En effet, de par son mode de désignation, ce Haut conseil s'apparentera, nous dit-on, à une autorité administrative indépendante. Or il sera composé de neuf membres désignés par le Président de la République, le président de l'Assemblée nationale, le président du Sénat et le président du Conseil économique et social. Ce sera donc une assemblée éminemment politique, et très peu indépendante dans les faits.
Ce Haut conseil, à la composition très politique, se substituera à deux conseils à la composition beaucoup plus démocratique et ouverte, mais que vous jugez bon de supprimer dans le seul souci de neutraliser deux outils incontestés du service public de l'éducation, dont les choix ou les rapports ne vont sans doute pas toujours dans le sens que vous souhaiteriez.
Je rappelle que le conseil national des programmes, qui a été présidé par M. Luc Ferry et qui est actuellement présidé par M. Jean-Didier Vincent, est composé de vingt et une personnalités qualifiées, essentiellement des enseignants de tous les degrés, mais aussi des chercheurs, et trois inspecteurs généraux de l'éducation nationale.
Le Haut conseil de l'évaluation de l'école, présidé par M. Christian Forestier, est quant à lui composé de trente-cinq membres, principalement des représentants des acteurs, des partenaires et des usagers de l'école, des syndicats de personnels tant enseignants que non-enseignants, des associations de parents d'élèves, des lycéens, mais aussi de membres de la « société civile », d'élus, de personnalités qualifiées, par exemple de chercheurs en sciences de l'éducation.
Le Haut conseil de l'éducation sera compétent pour se prononcer à votre demande, monsieur le ministre, dans un grand nombre de domaines : pédagogie, programmes, évaluation des connaissances des élèves, organisation et résultats du système éducatif, formation des enseignants, etc. En outre, il dressera le bilan périodique des résultats du système éducatif.

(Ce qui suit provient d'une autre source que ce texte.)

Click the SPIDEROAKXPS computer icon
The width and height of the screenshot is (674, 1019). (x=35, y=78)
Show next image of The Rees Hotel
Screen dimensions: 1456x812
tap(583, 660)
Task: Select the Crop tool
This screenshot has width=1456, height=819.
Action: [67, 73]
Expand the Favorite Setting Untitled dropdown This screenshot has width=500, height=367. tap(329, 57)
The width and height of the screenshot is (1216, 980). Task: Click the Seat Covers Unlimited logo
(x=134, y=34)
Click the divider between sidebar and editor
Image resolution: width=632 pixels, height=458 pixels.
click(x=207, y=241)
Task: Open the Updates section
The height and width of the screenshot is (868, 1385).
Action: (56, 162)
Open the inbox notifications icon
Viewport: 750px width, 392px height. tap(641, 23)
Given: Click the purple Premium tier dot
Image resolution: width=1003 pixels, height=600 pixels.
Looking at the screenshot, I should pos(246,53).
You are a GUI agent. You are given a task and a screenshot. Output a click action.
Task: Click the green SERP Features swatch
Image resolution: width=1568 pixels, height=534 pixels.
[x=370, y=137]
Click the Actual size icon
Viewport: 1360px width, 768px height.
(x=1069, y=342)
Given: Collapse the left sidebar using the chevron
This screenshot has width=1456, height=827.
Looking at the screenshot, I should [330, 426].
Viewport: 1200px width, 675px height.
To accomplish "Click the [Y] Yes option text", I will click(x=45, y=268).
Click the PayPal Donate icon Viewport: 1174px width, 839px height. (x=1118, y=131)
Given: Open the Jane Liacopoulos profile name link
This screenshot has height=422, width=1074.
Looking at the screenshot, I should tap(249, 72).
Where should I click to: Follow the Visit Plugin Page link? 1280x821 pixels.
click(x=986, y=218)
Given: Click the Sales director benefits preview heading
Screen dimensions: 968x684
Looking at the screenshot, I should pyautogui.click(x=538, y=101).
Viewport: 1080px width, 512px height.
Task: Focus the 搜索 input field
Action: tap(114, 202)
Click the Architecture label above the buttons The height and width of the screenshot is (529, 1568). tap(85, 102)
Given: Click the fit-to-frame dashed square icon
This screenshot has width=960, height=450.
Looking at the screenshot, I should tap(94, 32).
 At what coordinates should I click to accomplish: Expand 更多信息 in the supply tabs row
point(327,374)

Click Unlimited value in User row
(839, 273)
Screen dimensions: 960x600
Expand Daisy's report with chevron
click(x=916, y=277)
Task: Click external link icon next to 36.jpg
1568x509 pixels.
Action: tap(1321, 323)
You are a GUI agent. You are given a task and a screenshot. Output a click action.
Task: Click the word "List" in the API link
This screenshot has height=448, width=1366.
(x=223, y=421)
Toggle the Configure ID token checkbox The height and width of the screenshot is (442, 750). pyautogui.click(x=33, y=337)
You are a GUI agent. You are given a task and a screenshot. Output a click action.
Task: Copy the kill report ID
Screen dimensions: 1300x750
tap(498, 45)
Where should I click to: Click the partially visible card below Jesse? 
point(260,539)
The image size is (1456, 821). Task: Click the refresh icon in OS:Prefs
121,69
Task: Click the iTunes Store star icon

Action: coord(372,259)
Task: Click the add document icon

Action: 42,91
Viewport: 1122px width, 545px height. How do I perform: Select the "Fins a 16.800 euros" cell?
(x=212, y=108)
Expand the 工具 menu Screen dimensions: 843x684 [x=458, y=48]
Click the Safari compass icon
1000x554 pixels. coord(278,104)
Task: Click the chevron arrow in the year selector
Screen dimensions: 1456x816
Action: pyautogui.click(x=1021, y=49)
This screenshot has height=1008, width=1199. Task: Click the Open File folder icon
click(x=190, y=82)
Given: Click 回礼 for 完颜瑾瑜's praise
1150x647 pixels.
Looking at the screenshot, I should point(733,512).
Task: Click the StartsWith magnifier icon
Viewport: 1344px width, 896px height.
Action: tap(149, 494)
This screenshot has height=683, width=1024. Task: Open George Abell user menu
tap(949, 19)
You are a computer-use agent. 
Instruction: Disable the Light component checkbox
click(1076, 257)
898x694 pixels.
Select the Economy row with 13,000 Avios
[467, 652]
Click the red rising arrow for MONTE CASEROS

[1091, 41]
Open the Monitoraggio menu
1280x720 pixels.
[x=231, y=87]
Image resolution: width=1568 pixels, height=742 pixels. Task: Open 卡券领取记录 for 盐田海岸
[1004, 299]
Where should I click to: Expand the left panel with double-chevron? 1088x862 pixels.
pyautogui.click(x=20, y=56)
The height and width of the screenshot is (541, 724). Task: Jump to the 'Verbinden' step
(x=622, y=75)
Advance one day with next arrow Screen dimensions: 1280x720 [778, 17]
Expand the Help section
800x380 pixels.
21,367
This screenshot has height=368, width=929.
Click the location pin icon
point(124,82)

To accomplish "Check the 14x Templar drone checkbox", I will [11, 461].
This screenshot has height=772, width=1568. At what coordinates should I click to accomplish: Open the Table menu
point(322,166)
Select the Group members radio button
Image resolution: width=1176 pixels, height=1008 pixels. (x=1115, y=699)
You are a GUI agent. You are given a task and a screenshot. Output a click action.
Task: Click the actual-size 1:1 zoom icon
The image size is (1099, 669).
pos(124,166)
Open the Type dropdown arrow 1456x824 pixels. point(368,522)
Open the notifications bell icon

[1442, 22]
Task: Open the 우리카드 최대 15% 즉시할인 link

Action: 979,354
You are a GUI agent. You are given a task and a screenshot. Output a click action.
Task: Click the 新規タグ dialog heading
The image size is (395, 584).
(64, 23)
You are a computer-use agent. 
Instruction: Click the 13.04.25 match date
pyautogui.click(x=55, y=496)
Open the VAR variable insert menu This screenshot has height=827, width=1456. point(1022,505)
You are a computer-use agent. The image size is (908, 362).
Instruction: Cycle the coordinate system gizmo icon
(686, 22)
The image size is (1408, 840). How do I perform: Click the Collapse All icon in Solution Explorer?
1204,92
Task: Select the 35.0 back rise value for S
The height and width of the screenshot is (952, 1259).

En réalité, de par la dilution de ses missions, ce nouveau conseil pourra difficilement être autre chose qu'un organisme empâté et poussé à l'inactivité.
Il est par ailleurs inconcevable de créer une instance qui soit à la fois juge, puisqu'elle évaluera le système et les programmes, et partie, puisqu'elle mettra lesdits programmes en place. Partisans de la séparation des pouvoirs, nous ne pouvons que contester cette double compétence.
On assiste donc, disons-le franchement, à une reprise en main politique des outils d'évaluation du système éducatif et de mise en oeuvre des politiques éducatives.
Entre politisation des instances et représentation de la communauté éducative, vous avez choisi. Ce choix résume votre réforme de l'éducation, qui trouve dans cet article une parfaite illustration.
Nous nous opposons, pour notre part, à ce choix, et nous demandons la suppression de cet article.